# Task description
Render every entry exactly as it appears.

Stored items:
__________________________________________________

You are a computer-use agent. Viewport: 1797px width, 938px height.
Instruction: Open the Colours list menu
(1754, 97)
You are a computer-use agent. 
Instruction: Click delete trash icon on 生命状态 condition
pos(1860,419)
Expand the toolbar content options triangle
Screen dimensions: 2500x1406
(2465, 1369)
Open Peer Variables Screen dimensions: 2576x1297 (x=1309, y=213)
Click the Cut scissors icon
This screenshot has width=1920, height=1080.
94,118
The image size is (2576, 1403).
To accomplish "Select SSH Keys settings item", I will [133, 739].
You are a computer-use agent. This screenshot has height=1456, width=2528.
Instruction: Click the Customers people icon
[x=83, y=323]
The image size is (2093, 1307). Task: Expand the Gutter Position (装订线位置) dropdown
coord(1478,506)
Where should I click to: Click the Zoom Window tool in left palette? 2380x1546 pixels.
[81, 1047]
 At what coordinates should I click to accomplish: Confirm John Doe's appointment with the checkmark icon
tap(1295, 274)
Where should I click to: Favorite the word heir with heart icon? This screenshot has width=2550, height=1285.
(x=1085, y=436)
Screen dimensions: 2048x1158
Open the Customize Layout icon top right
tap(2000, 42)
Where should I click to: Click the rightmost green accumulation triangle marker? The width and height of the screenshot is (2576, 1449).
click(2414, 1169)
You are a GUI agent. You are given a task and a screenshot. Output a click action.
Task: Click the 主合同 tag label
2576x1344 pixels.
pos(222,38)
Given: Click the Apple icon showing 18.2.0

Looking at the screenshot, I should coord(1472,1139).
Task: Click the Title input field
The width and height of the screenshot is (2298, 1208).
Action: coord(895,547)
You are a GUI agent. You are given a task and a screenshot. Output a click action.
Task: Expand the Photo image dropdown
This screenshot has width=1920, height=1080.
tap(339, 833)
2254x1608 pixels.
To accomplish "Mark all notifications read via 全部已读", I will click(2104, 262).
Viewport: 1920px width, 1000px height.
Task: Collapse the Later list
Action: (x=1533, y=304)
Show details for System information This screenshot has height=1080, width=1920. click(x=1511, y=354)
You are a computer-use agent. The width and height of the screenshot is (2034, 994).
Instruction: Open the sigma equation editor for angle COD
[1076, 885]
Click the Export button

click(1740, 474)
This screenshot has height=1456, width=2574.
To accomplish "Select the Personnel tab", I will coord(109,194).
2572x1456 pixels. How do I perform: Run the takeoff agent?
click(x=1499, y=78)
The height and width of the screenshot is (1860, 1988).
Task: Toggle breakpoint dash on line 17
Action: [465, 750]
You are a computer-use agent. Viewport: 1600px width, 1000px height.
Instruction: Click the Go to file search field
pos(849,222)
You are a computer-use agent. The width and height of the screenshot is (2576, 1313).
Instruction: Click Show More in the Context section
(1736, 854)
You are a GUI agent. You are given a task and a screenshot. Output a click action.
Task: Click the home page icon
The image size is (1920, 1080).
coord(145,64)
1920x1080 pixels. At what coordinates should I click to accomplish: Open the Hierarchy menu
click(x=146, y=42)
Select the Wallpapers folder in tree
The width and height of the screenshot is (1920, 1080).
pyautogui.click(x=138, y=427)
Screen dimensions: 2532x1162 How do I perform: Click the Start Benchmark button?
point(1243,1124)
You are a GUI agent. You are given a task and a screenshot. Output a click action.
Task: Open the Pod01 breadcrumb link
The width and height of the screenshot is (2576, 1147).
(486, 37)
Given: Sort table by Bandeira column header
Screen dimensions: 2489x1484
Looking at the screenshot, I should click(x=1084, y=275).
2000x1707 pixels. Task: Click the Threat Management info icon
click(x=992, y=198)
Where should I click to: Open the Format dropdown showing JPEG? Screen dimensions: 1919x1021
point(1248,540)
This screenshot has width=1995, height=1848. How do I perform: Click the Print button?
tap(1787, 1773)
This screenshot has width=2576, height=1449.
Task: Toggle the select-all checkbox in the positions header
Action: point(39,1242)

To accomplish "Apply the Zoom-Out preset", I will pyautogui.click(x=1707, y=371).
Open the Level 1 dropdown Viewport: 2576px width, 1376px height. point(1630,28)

__________________________________________________

# Your solution
You are a computer-use agent. Viewport: 1797px width, 938px height.
Instruction: Open the Colours list menu
(1754, 97)
You are a computer-use agent. 
Instruction: Click delete trash icon on 生命状态 condition
pos(1860,419)
Expand the toolbar content options triangle
Screen dimensions: 2500x1406
(2465, 1369)
Open Peer Variables Screen dimensions: 2576x1297 (x=1309, y=213)
Click the Cut scissors icon
This screenshot has width=1920, height=1080.
94,118
The image size is (2576, 1403).
To accomplish "Select SSH Keys settings item", I will [133, 739].
You are a computer-use agent. This screenshot has height=1456, width=2528.
Instruction: Click the Customers people icon
[x=83, y=323]
The image size is (2093, 1307). Task: Expand the Gutter Position (装订线位置) dropdown
coord(1478,506)
Where should I click to: Click the Zoom Window tool in left palette? 2380x1546 pixels.
[81, 1047]
 At what coordinates should I click to accomplish: Confirm John Doe's appointment with the checkmark icon
tap(1295, 274)
Where should I click to: Favorite the word heir with heart icon? This screenshot has width=2550, height=1285.
(x=1085, y=436)
Screen dimensions: 2048x1158
Open the Customize Layout icon top right
tap(2000, 42)
Where should I click to: Click the rightmost green accumulation triangle marker? The width and height of the screenshot is (2576, 1449).
click(2414, 1169)
You are a GUI agent. You are given a task and a screenshot. Output a click action.
Task: Click the 主合同 tag label
2576x1344 pixels.
pos(222,38)
Given: Click the Apple icon showing 18.2.0

Looking at the screenshot, I should coord(1472,1139).
Task: Click the Title input field
The width and height of the screenshot is (2298, 1208).
Action: coord(895,547)
You are a GUI agent. You are given a task and a screenshot. Output a click action.
Task: Expand the Photo image dropdown
This screenshot has width=1920, height=1080.
tap(339, 833)
2254x1608 pixels.
To accomplish "Mark all notifications read via 全部已读", I will click(2104, 262).
Viewport: 1920px width, 1000px height.
Task: Collapse the Later list
Action: (x=1533, y=304)
Show details for System information This screenshot has height=1080, width=1920. click(x=1511, y=354)
You are a computer-use agent. The width and height of the screenshot is (2034, 994).
Instruction: Open the sigma equation editor for angle COD
[1076, 885]
Click the Export button

click(1740, 474)
This screenshot has height=1456, width=2574.
To accomplish "Select the Personnel tab", I will coord(109,194).
2572x1456 pixels. How do I perform: Run the takeoff agent?
click(x=1499, y=78)
The height and width of the screenshot is (1860, 1988).
Task: Toggle breakpoint dash on line 17
Action: [465, 750]
You are a computer-use agent. Viewport: 1600px width, 1000px height.
Instruction: Click the Go to file search field
pos(849,222)
You are a computer-use agent. The width and height of the screenshot is (2576, 1313).
Instruction: Click Show More in the Context section
(1736, 854)
You are a GUI agent. You are given a task and a screenshot. Output a click action.
Task: Click the home page icon
The image size is (1920, 1080).
coord(145,64)
1920x1080 pixels. At what coordinates should I click to accomplish: Open the Hierarchy menu
click(x=146, y=42)
Select the Wallpapers folder in tree
The width and height of the screenshot is (1920, 1080).
pyautogui.click(x=138, y=427)
Screen dimensions: 2532x1162 How do I perform: Click the Start Benchmark button?
point(1243,1124)
You are a GUI agent. You are given a task and a screenshot. Output a click action.
Task: Open the Pod01 breadcrumb link
The width and height of the screenshot is (2576, 1147).
(486, 37)
Given: Sort table by Bandeira column header
Screen dimensions: 2489x1484
Looking at the screenshot, I should click(x=1084, y=275).
2000x1707 pixels. Task: Click the Threat Management info icon
click(x=992, y=198)
Where should I click to: Open the Format dropdown showing JPEG? Screen dimensions: 1919x1021
point(1248,540)
This screenshot has width=1995, height=1848. How do I perform: Click the Print button?
tap(1787, 1773)
This screenshot has width=2576, height=1449.
Task: Toggle the select-all checkbox in the positions header
Action: point(39,1242)

To accomplish "Apply the Zoom-Out preset", I will pyautogui.click(x=1707, y=371).
Open the Level 1 dropdown Viewport: 2576px width, 1376px height. point(1630,28)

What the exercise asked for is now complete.